A persoanl experience and a lasting impression

One day I stood with a group of woman chatting about something. (Don’t really remember what). All of a sudden another woman rudely butted into the conversation and asked me if I wanted something. I politely replied “no thank you I just downsized my own” to which she rudely snapped back “I didn’t want story time I just wanted a yes or no”. I was stunned ,embarrassed, hurt, and heartbroken. This woman was in leadership, she knew better than to treat anyone like that. I wish I could say it was an anomaly however this woman had treated me and others this way more times that I could count. It was heart breaking because yes it hurt but I saw the disgusted look on the other women faces and I knew that her testimony and credibility was severely damaged.

What does God think?

The world tells us not to care what others think.
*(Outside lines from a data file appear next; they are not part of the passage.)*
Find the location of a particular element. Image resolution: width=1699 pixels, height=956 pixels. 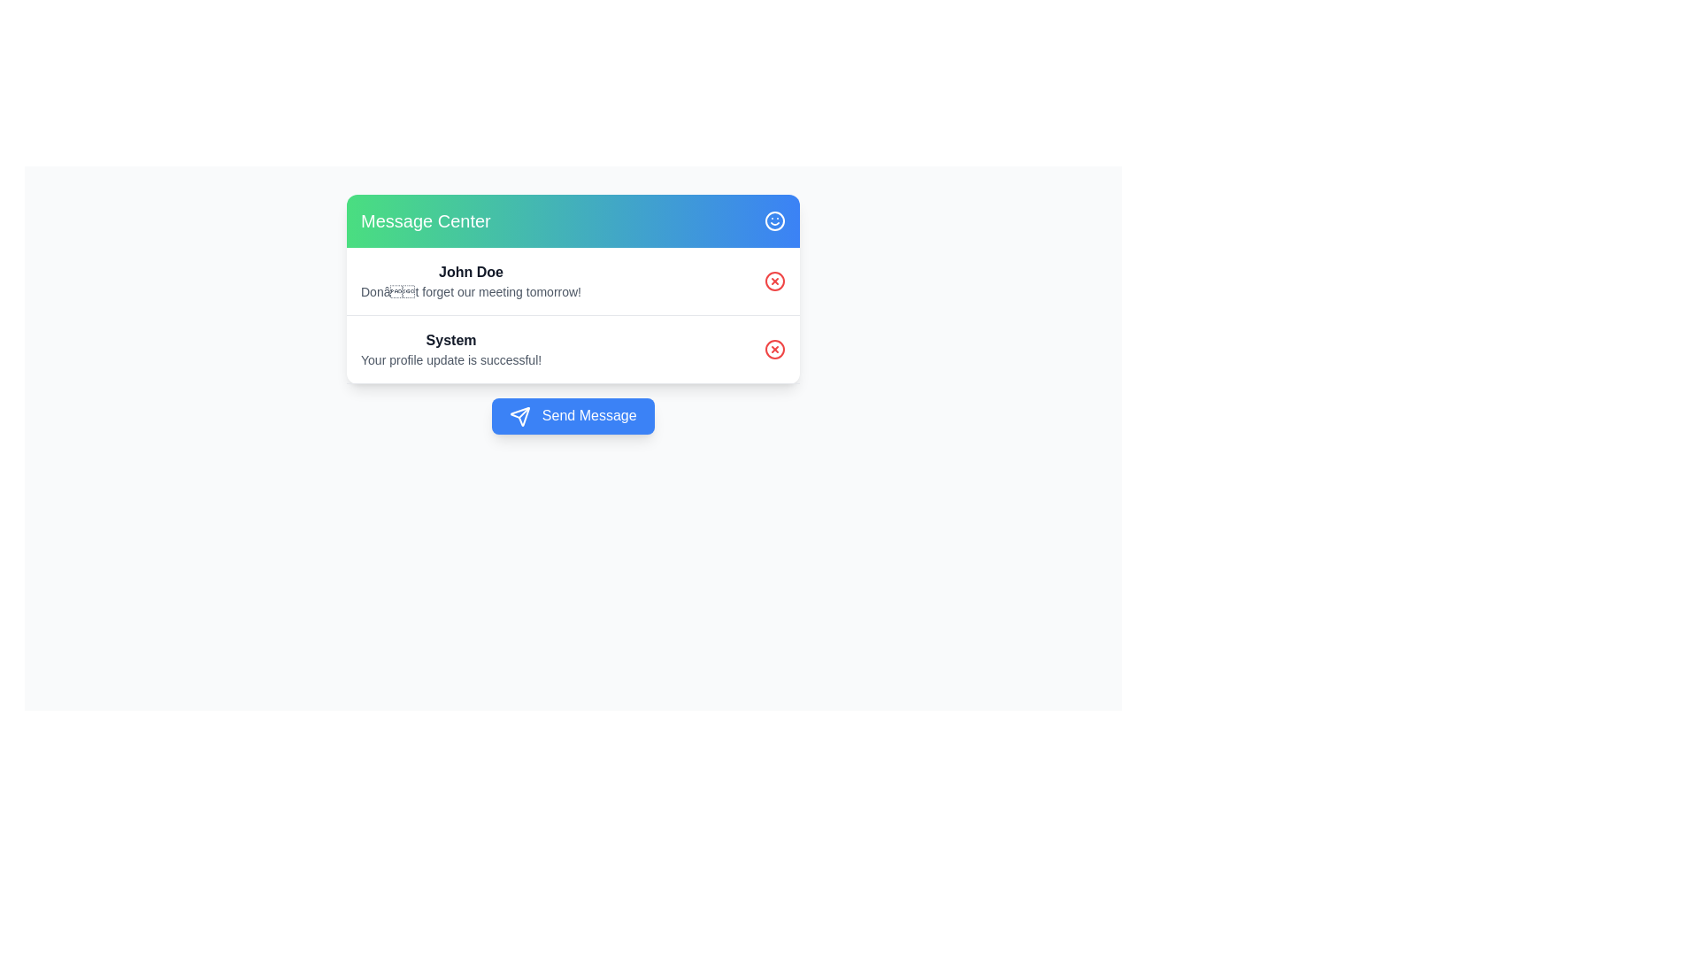

text content of the notification block that states 'Your profile update is successful!' located below 'John Doe' and above the 'Send Message' button is located at coordinates (451, 349).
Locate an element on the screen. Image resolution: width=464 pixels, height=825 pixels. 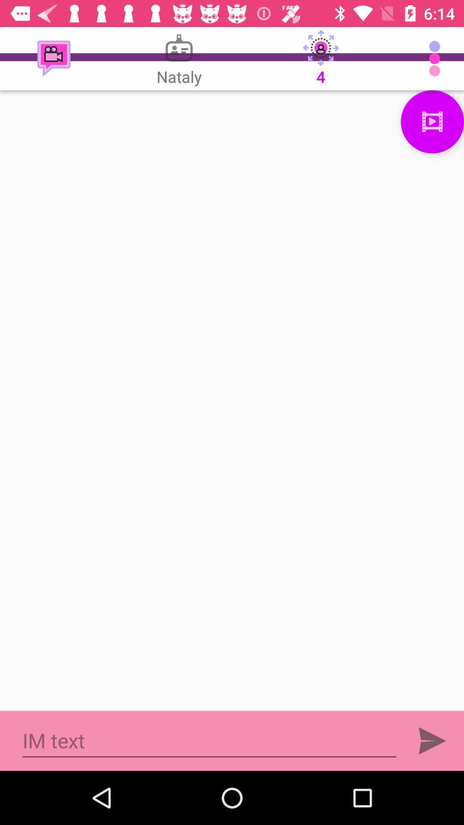
text entry is located at coordinates (209, 741).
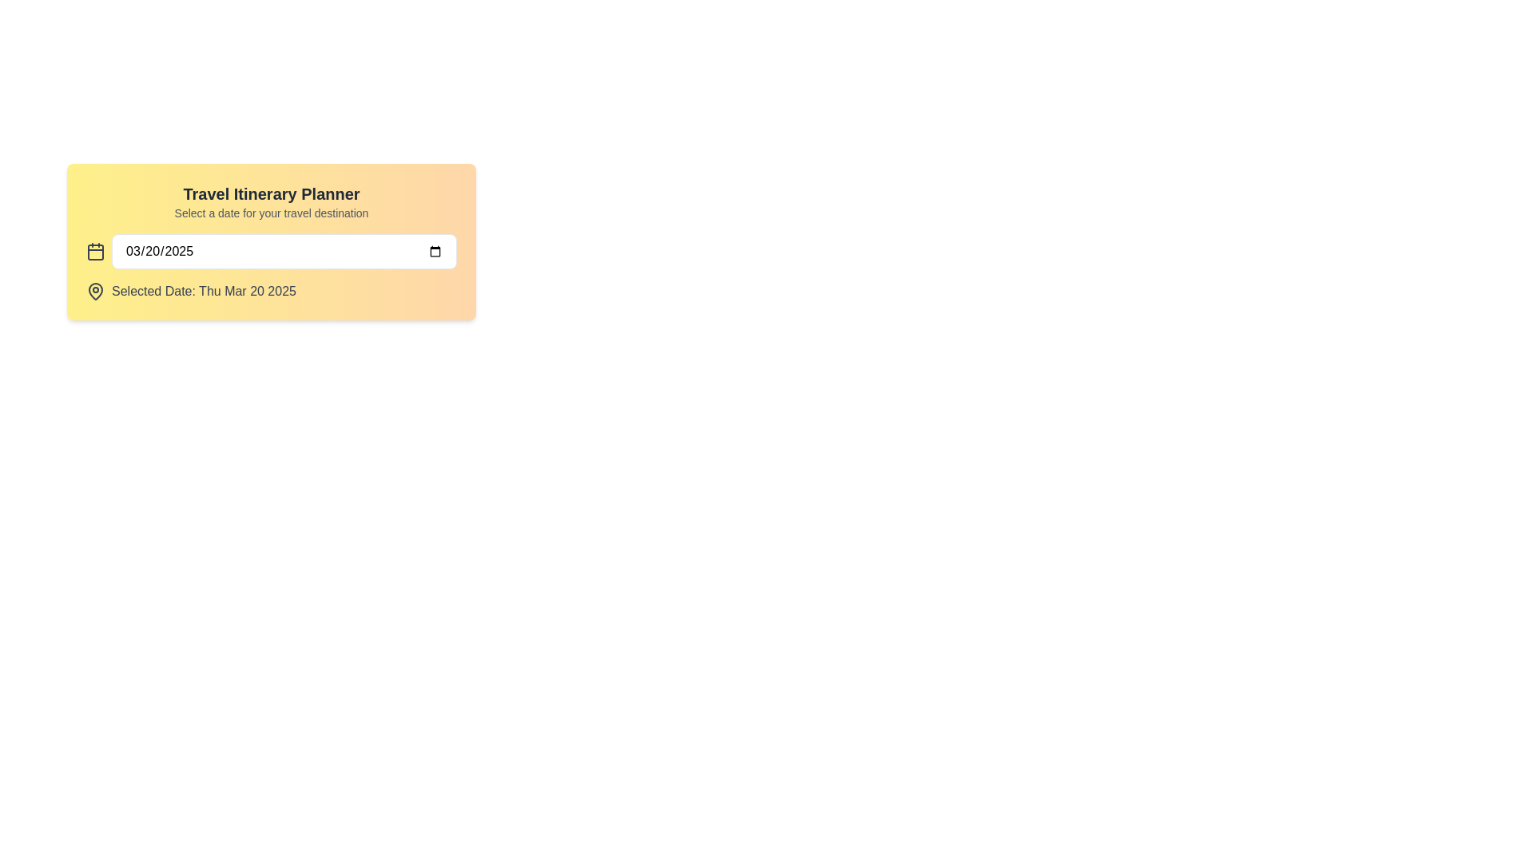 This screenshot has height=863, width=1534. I want to click on the calendar icon in the interactive date selection tool, so click(272, 242).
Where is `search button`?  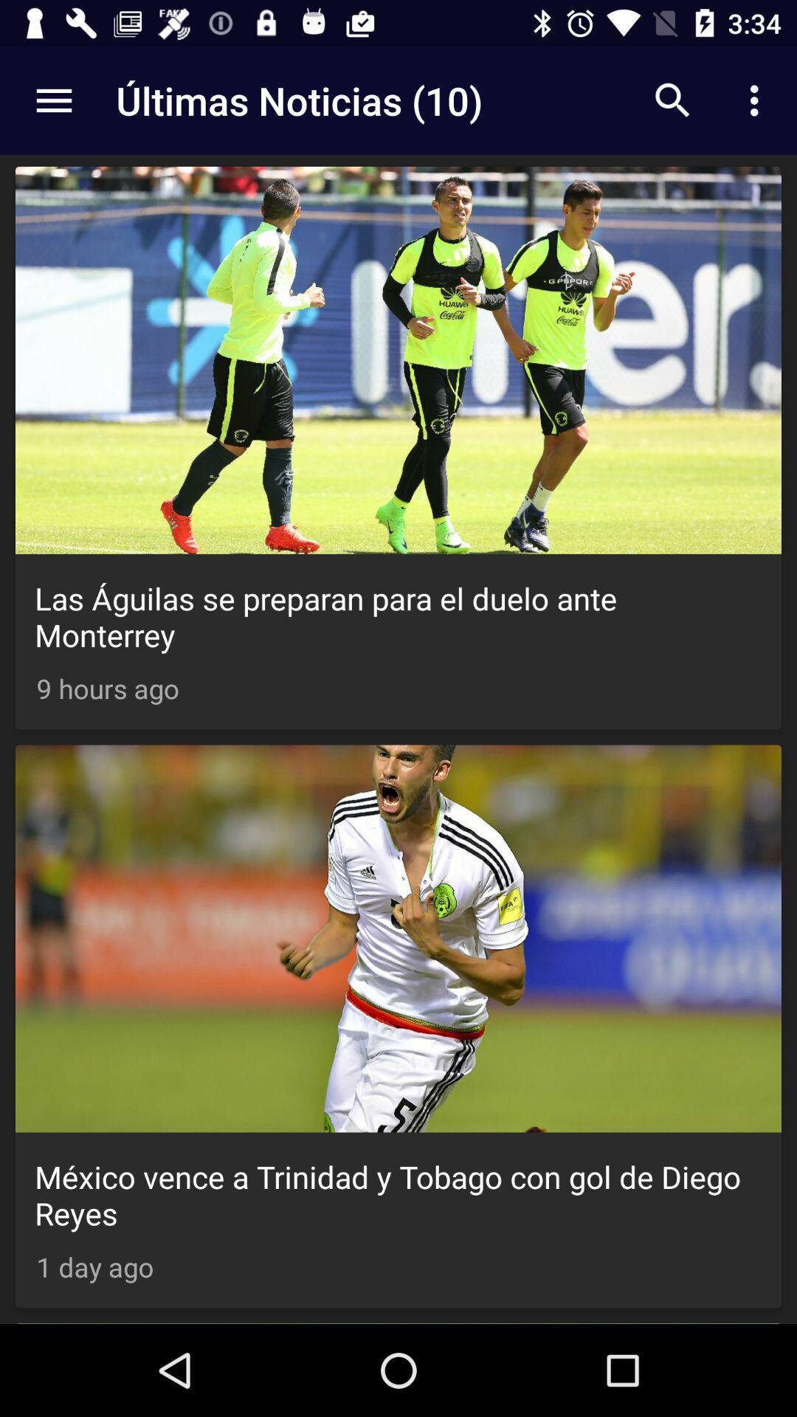
search button is located at coordinates (672, 100).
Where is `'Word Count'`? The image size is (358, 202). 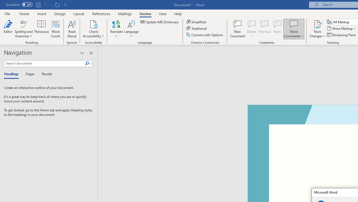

But what about God? What did God think about her behavior? Did others see Jesus’ gracious and loving-kindness through her ? Sadly no.

Sadly she just laughed that stuff off and really has no concept of what her rudeness has done . She has no idea just how damaging her negative influence has been And perhaps that is the most heartbreaking of all. I know she could have had an incredible impact based on her life experiences.

And yet she chose to seek her own way over patience and kindness that God commands of us.

Now it’s your turn

Have you ever been told that you are rude? Do you make snide comments and treat people poorly? Especially when it is an inconvenience for you? Are you impatient and unkind? Do you have thoughts and feelings of such? Ask God to reveal to you the condition of your heart. Ask Him to make you aware of what needs to change and ask him to show you who you have hurt

AND THEN (here’s the hard part)

APOLOGIZE.. But don’t just say empty words work through those thoughts and emotions with God and ask him to change them and then you need to make the hard choice to set our “rights” aside and put others first. Yes that is counter cultural but it is biblical.

Thank You so much for joining me on this journey! I pray that you have found growth and encouragement along the way.